As suggested by Dave Jones, I have tried for a while to run kernel-debug. It was interesting: the system would crash at each resume rather than once in a while. It would also crash very quickly and nothing of interest would appear in /var/log/messages I got tired of rebooting after each suspend/resume and I am now running on my Fedora 15 the latest kernel 2.6.35.6-39.fc14.x86_64 from Fedora 14. It works perfectly and I have had no crash in the last couple of days. Please suggest what I should do now.
An additional point which might be or not relevant. I noticed that under F15, the battery indicator on my desktop (kde) would, upon resume, display a discharged battery for one and two seconds and then the real charge level would be correctly displayed.
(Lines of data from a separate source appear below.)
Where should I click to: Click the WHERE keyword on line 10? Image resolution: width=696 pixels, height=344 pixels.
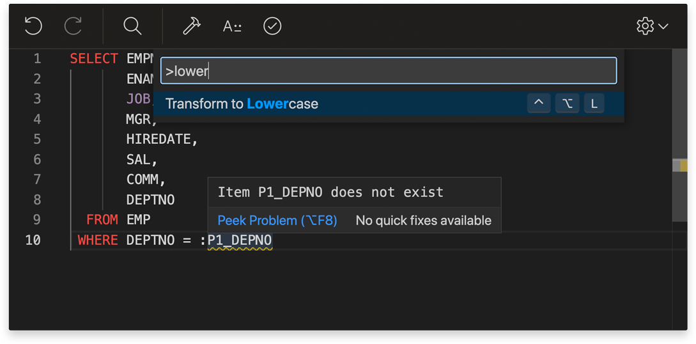point(98,240)
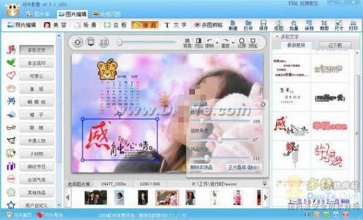363x220 pixels.
Task: Click the 打开 open file icon
Action: click(x=248, y=25)
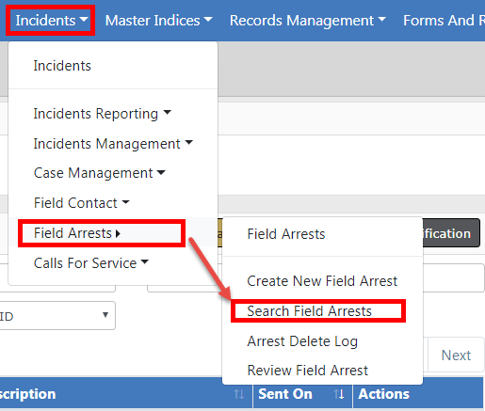
Task: Expand the Incidents Management submenu
Action: 113,144
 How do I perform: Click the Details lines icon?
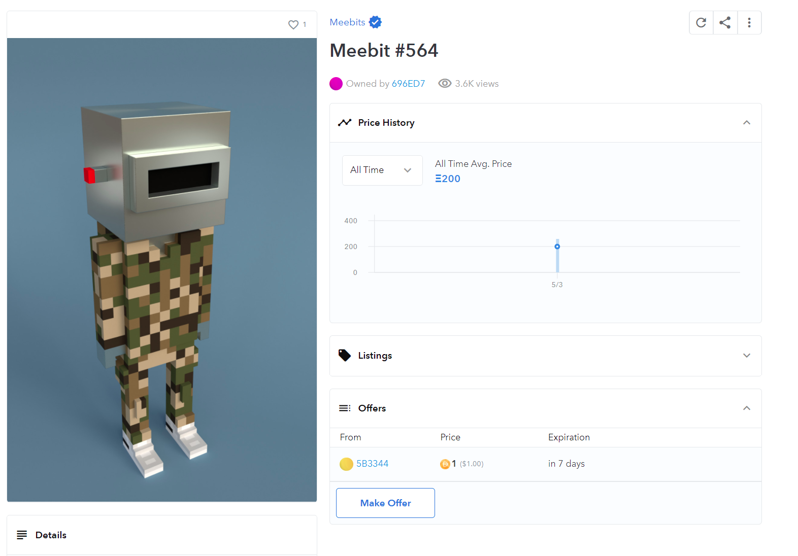[x=22, y=535]
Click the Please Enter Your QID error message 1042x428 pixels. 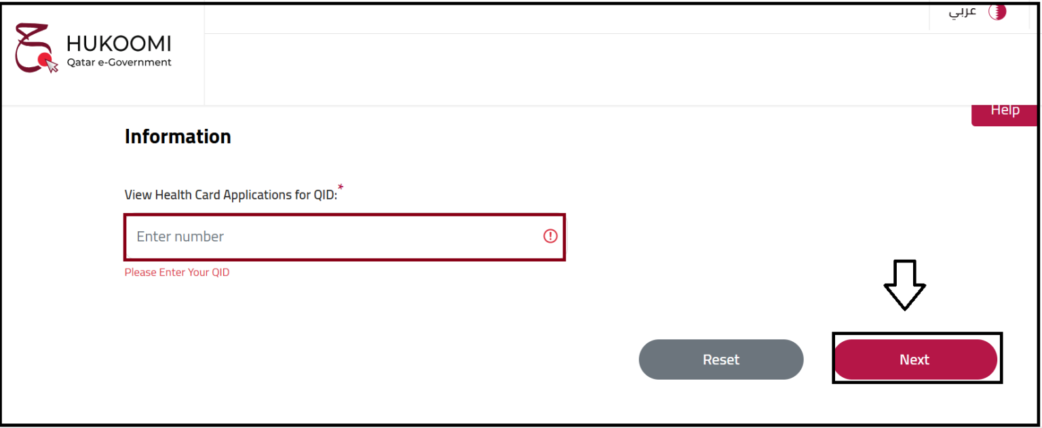[177, 273]
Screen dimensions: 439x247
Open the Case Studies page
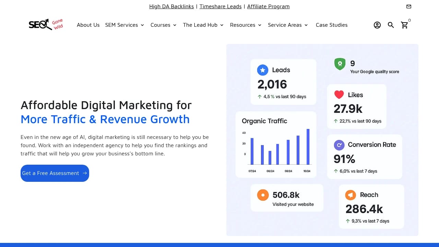pos(332,25)
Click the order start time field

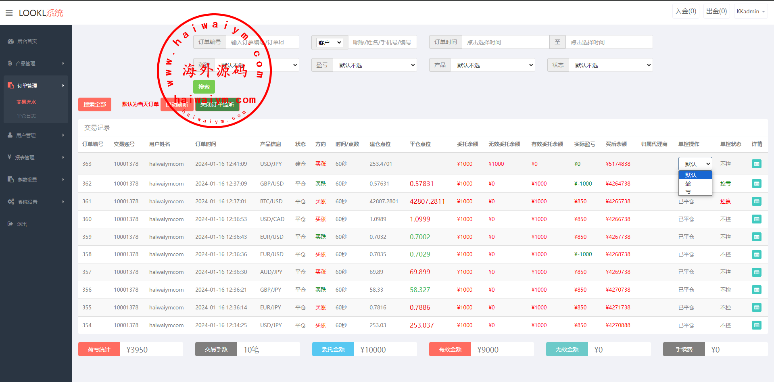(x=505, y=42)
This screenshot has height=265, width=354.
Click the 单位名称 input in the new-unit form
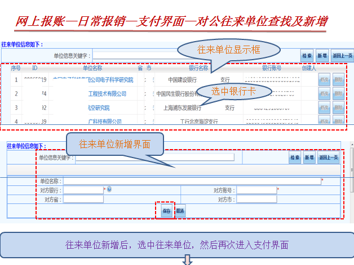click(192, 181)
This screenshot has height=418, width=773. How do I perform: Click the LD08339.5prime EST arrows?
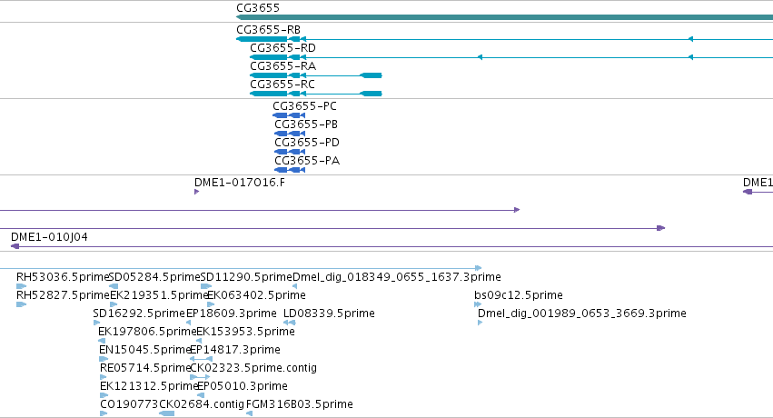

This behaviour does not seem to occur with the F14 kernel and I have instantaneously the correct charge level displayed on resume. I thought this point might be relevant as the call chain in the WARNING includes sysfs_remove_battery. A last very small point: /proc/acpi/battery has two subdirectories, BAT0 which describe the physical battery, and BAT1 where the three files (alarm info state) only contain "present: no". I have only one physical battery. Could it be that the newer kernels are confused by the non-existing battery which made its way into sysfs ?
Are you still seeing this with 2.6.43/3.3?
(In reply to comment #8) > Are you still seeing this with 2.6.43/3.3? Now I haven't seen it in awhile. I am running right now 3.3.7-1.fc16.x86_64. Has there been a patch which you think fixed this ?
(In reply to comment #9) > (In reply to comment #8) > > Are you still seeing this with 2.6.43/3.3? > > Now I haven't seen it in awhile. I am running right now 3.3.7-1.fc16.x86_64. > > Has there been a patch which you think fixed this ? There's been a huge number of patches between 3.0 and 3.3. If you haven't seen it in a while we'll close this out for now. Please reopen or file a new bug against F16 if you hit it again.